In [1]:
# Dependencies
from bs4 import BeautifulSoup as bs
import requests
from urllib.request import urlopen
import re
from pprint import pprint
import pymongo
import pandas as pd
from splinter import Browser

# Step 1 - Scraping
----------------------------------------------------------------
## 01 Mars News

Scrape the [NASA Mars News Site](https://mars.nasa.gov/news/) 
and collect the latest News Title and Paragraph Text. Assign the 
text to variables that you can reference later.

In [None]:
# Beautifulsoup does not work
'''
url = 'https://mars.nasa.gov/news/'
response = requests.get(url)
# param = {'page':'0', 'per_page':'40'}
# response = requests.get(url, params = param)
print(response.url)

soup = bs(response.text, 'html5lib')
print(soup.prettify())

use Selenium
from selenium import webdriver
driver = webdriver.Chrome(executable_path = "/anaconda3/envs/wudata/bin/chromedriver")
url ='https://mars.nasa.gov/news/'
driver.get(url)
html = driver.page_source
driver.quit()
# print(html)
soup = bs(html, 'lxml')
# print(soup.prettify())
'''

In [3]:
# use Splinter
browser = Browser("chrome", executable_path = "/anaconda3/envs/wudata/bin/chromedriver", headless=True)
url ='https://mars.nasa.gov/news/'
browser.visit(url)
html = browser.html
browser.quit()
soup = bs(html, 'lxml')

In [4]:
news_title = soup.find('div', 'content_title', 'a').text
news_p = soup.find('div', 'rollover_description_inner').text

print(news_title)
print(news_p)

NASA Seeking Partner in Contest to Name Next Mars Rover
NASA has a class assignment for corporations, nonprofits and educational organizations involved in science and space exploration: partner with the agency to inspire future engineers and scientists by sponsoring a contest to name the next rover to venture to the Red Planet.

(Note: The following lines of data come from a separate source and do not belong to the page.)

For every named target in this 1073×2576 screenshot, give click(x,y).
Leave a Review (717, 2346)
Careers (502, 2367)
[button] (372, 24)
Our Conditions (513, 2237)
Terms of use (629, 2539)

## 02 Mars Featured Space Image
* Visit the url for JPL Featured Space Image [here]
(https://www.jpl.nasa.gov/spaceimages/?search=&category=Mars).
* Use splinter to navigate the site and find the image url for the current Featured Mars Image and assign the url string to a variable called `featured_image_url`.
* Make sure to find the image url to the full size `.jpg` image.
* Make sure to save a complete url string for this image.

In [7]:
executable_path = {"executable_path": "/anaconda3/envs/wudata/bin/chromedriver"}
browser = Browser("chrome", **executable_path, headless=False)

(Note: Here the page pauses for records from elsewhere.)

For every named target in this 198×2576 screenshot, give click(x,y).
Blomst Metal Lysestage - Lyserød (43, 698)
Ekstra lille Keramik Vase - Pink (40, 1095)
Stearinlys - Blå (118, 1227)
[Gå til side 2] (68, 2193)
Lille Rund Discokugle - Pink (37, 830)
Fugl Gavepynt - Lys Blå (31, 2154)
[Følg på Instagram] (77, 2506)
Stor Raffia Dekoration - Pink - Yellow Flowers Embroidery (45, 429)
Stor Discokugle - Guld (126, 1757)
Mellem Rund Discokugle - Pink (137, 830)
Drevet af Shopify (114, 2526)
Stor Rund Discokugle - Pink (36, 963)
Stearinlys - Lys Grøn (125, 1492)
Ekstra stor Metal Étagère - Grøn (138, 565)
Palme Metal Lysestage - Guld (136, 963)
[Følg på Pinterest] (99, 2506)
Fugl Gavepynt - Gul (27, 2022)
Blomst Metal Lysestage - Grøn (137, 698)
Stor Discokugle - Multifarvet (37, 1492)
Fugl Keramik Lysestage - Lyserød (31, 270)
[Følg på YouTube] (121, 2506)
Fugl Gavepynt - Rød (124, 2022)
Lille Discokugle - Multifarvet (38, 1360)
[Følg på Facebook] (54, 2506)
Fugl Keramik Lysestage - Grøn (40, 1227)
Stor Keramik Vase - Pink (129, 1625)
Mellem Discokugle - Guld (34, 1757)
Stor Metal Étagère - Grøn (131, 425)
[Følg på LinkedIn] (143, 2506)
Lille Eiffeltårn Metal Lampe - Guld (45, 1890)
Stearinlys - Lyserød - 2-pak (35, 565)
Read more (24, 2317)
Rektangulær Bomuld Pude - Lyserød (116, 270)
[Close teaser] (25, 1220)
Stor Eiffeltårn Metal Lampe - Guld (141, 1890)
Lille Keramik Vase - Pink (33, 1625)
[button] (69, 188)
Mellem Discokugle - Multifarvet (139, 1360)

url = "https://www.jpl.nasa.gov/spaceimages/?search=&category=Mars"
browser.visit(url)
html = browser.html
browser.quit()
soup = bs(html, "lxml")
# print(soup.prettify())

In [8]:
# a = soup.findAll('li', class_='slide')

image_url = soup.findAll('a', class_="fancybox")
addresslist = []
for address in image_url:
    addresslist.append(address['data-fancybox-href'])
    
# print(addresslist)
matching = [s for s in addresslist if "largesize" in s]
print(matching[0])

featured_image_url = "https://www.jpl.nasa.gov" + matching[0]
print(featured_image_url)

/spaceimages/images/largesize/PIA22540_hires.jpg
https://www.jpl.nasa.gov/spaceimages/images/largesize/PIA22540_hires.jpg


## 03 Mars Weather
* Visit the Mars Weather twitter account [here] (https://twitter.com/marswxreport?lang=en) and scrape the latest 
Mars weather tweet from the page. Save the tweet text for the weather 
report as a variable called `mars_weather`.

In [9]:
url = 'https://twitter.com/marswxreport?lang=en'
response = requests.get(url)
# print(response.url)
soup = bs(response.text, 'lxml')
# print(soup.prettify())

mars_weather = soup.find('p', class_='TweetTextSize TweetTextSize--normal js-tweet-text tweet-text').text
print(mars_weather)

Sol 2171 (2018-09-14), high -12C/10F, low -65C/-84F, pressure at 8.79 hPa, daylight 05:43-17:59


## 04 Mars Facts
* Visit the Mars Facts webpage [here](http://space-facts.com/mars/) and use Pandas to scrape the table containing facts about the planet 
including Diameter, Mass, etc.
* Use Pandas to convert the data to a HTML table string.

In [10]:
url = 'http://space-facts.com/mars/'
tables = pd.read_html(url)[0]
tables.columns = ['description', 'value']
tables.set_index('description', inplace=True)
tables

Unnamed: 0_level_0,value
description,Unnamed: 1_level_1
Equatorial Diameter:,"6,792 km"
Polar Diameter:,"6,752 km"
Mass:,6.42 x 10^23 kg (10.7% Earth)
Moons:,2 (Phobos & Deimos)
Orbit Distance:,"227,943,824 km (1.52 AU)"
Orbit Period:,687 days (1.9 years)
Surface Temperature:,-153 to 20 °C
First Record:,2nd millennium BC
Recorded By:,Egyptian astronomers


## 05 Hemisphere Image
* Visit the USGS Astrogeology site [here](https://astrogeology.usgs.gov/search/results?q=hemisphere+enhanced&k1=target&v1=Mars) 
to obtain high resolution images for each of Mar's hemispheres.
* You will need to click each of the links to the hemispheres in order 
to find the image url to the full resolution image.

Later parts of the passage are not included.